Going from 2.5.5 to 2.5.7 makes my squid cache serve out runt packets to any
client that is on my intra-net but not external sources (eth0 in/out is
fine, eth0 in/eth1 out is broken)..
This is definitely kernel related because I can downgrade from 2.5.7 to
2.5.5 and everything works as expected. I upgraded/downgraded squid versions
and it didn't make any difference so I'm wondering if something netfilter
related has changed. Both nics are Intel eepro100's, and it occurs using the
intel and the modified becker driver.
Shoo.. little by little I'm working my way back to the kernel that breaks it
but if anyone else has run into this, maybe they have some insight and can
save me some work. :)
2.5.9 has the same problem, but at least TCQ works and is enabled on my
'can't trust it' 30GB IBM DeskStar. :)
I am going to put in my 120GB WD drive tonite also, to give Jens more
datapoints. These 8MB cache versions are ungodly fast.

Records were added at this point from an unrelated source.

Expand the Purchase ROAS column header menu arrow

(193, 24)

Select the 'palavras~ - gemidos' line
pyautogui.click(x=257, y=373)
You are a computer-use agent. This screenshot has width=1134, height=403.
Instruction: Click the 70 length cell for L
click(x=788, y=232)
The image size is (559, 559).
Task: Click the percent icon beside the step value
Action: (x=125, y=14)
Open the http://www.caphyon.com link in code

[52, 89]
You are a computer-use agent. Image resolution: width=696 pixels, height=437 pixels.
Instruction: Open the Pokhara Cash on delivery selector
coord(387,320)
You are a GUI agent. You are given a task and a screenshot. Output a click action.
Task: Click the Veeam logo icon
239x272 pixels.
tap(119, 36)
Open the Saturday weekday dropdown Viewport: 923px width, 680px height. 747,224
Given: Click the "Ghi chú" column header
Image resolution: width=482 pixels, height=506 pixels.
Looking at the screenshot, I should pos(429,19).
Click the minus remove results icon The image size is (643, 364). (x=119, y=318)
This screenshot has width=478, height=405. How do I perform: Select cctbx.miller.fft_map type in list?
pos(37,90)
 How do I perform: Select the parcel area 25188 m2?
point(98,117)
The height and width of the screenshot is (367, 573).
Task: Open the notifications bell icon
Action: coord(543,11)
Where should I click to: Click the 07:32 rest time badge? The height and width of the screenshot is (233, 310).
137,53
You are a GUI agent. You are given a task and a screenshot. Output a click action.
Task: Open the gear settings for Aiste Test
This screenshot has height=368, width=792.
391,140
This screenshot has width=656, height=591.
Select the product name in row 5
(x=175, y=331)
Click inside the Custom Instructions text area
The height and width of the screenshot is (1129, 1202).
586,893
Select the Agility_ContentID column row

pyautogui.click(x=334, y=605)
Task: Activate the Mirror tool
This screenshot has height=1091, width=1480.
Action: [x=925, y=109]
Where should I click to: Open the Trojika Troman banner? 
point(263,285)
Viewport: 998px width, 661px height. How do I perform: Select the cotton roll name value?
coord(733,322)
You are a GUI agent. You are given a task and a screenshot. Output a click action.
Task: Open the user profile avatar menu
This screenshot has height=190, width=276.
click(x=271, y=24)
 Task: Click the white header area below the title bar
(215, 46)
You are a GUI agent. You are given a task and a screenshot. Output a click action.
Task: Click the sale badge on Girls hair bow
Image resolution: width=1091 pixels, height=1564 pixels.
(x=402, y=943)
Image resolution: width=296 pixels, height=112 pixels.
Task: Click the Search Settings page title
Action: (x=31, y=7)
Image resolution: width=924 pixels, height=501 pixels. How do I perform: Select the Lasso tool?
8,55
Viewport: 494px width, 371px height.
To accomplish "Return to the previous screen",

On Mon, Apr 22, 2002 at 09:59:56PM -0400, Richard Toilet wrote:
>
> Going from 2.5.5 to 2.5.7 makes my squid cache serve out runt packets to any
> client that is on my intra-net but not external sources (eth0 in/out is
> fine, eth0 in/eth1 out is broken)..
>
> This is definitely kernel related because I can downgrade from 2.5.7 to
> 2.5.5 and everything works as expected. I upgraded/downgraded squid versions
> and it didn't make any difference so I'm wondering if something netfilter
> related has changed. Both nics are Intel eepro100's, and it occurs using the
> intel and the modified becker driver.
>
> Shoo.. little by little I'm working my way back to the kernel that breaks it
> but if anyone else has run into this, maybe they have some insight and can
> save me some work. :)
For drivers at least, you can probably copy your key drivers from 2.5.7
into 2.5.5, and see what breaks... If that eliminates the drivers, or
signals a problematic driver, this may save you some time.
Jeff
> For drivers at least, you can probably copy your key drivers from 2.5.7
> into 2.5.5, and see what breaks... If that eliminates the drivers, or
> signals a problematic driver, this may save you some time.
So far it looks like the netfilter changes that went into 2.5.7 from 2.5.6
is the culprit.
I'll know more tomorrow once I back them out manually.